Environment: Hadoop, Pig, Hive, MapReduce, Sqoop, Flume, Linux, Cloudera, Spark, Kafka, Tableau, Oozie, Zookeeper, Service now, Rally, Shell Script.
Confidential, Charlotte, NC
- Loaded customer data from various source systems such as Oracle, Mysql DB to HDFS using Sqoop.
- Implemented 26 node CDH4 Hadoop cluster on Red hat Linux using Cloudera Manager.
- Optimized MapReduce Jobs to use HDFS efficiently by using various compression mechanisms.
- Handled importing of data from various data sources, performed transformations using Simple to complex MapReduce jobs, and loaded data into HBase.
- Analyzed the data by performing Hive queries and running Pig scripts to study customer behavior.
- Integrated Tableau with hive using ODBC drivers and connectors.
- Continuous monitoring and managing the Hadoop cluster using Cloudera Manager.
- Setup Amazon web services (AWS) to check whether Hadoop is a feasible solution or not.
- Setup Hadoop cluster using EC2 (Elastic MapReduce) on managed Hadoop Frame Work.
- Used Maven extensively for building MapReduce jar files and deployed it to Amazon Web Services (AWS) using EC2 virtual Servers in the cloud.

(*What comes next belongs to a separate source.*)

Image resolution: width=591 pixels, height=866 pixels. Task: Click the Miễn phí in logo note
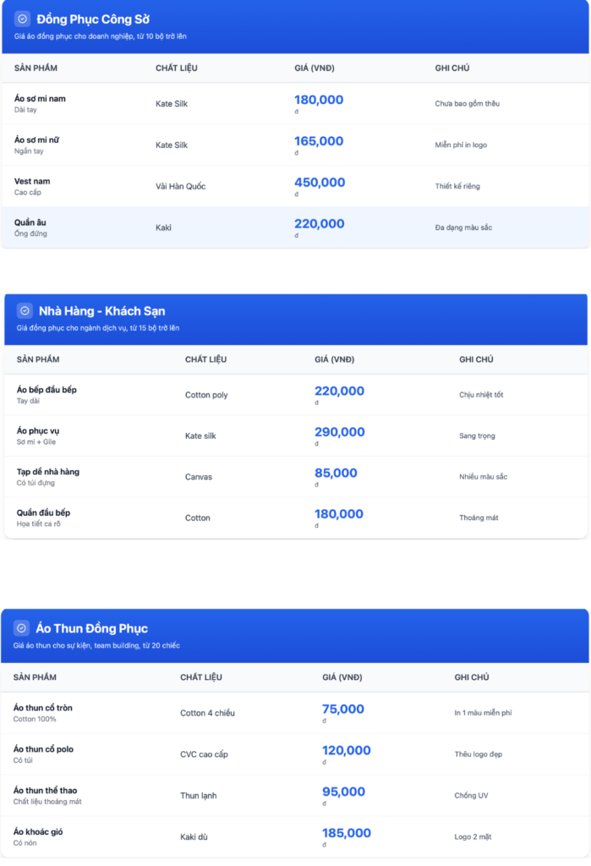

- Used S3 Bucket to store the jar’s, input datasets and used DynamoDB to store the processed output from the input data sets.
- Wrote hive queries to export, import and query data in DynamoDB.
- Ran hive queries in interactive and batch modes using AWS CLI and Console.
Environment: CDH4, Cloudera Manager, MapReduce, HDFS, Hive, Pig, HBase, Flume, Oracle, Mysql, Sqoop, Oozie, AWS, Tableau.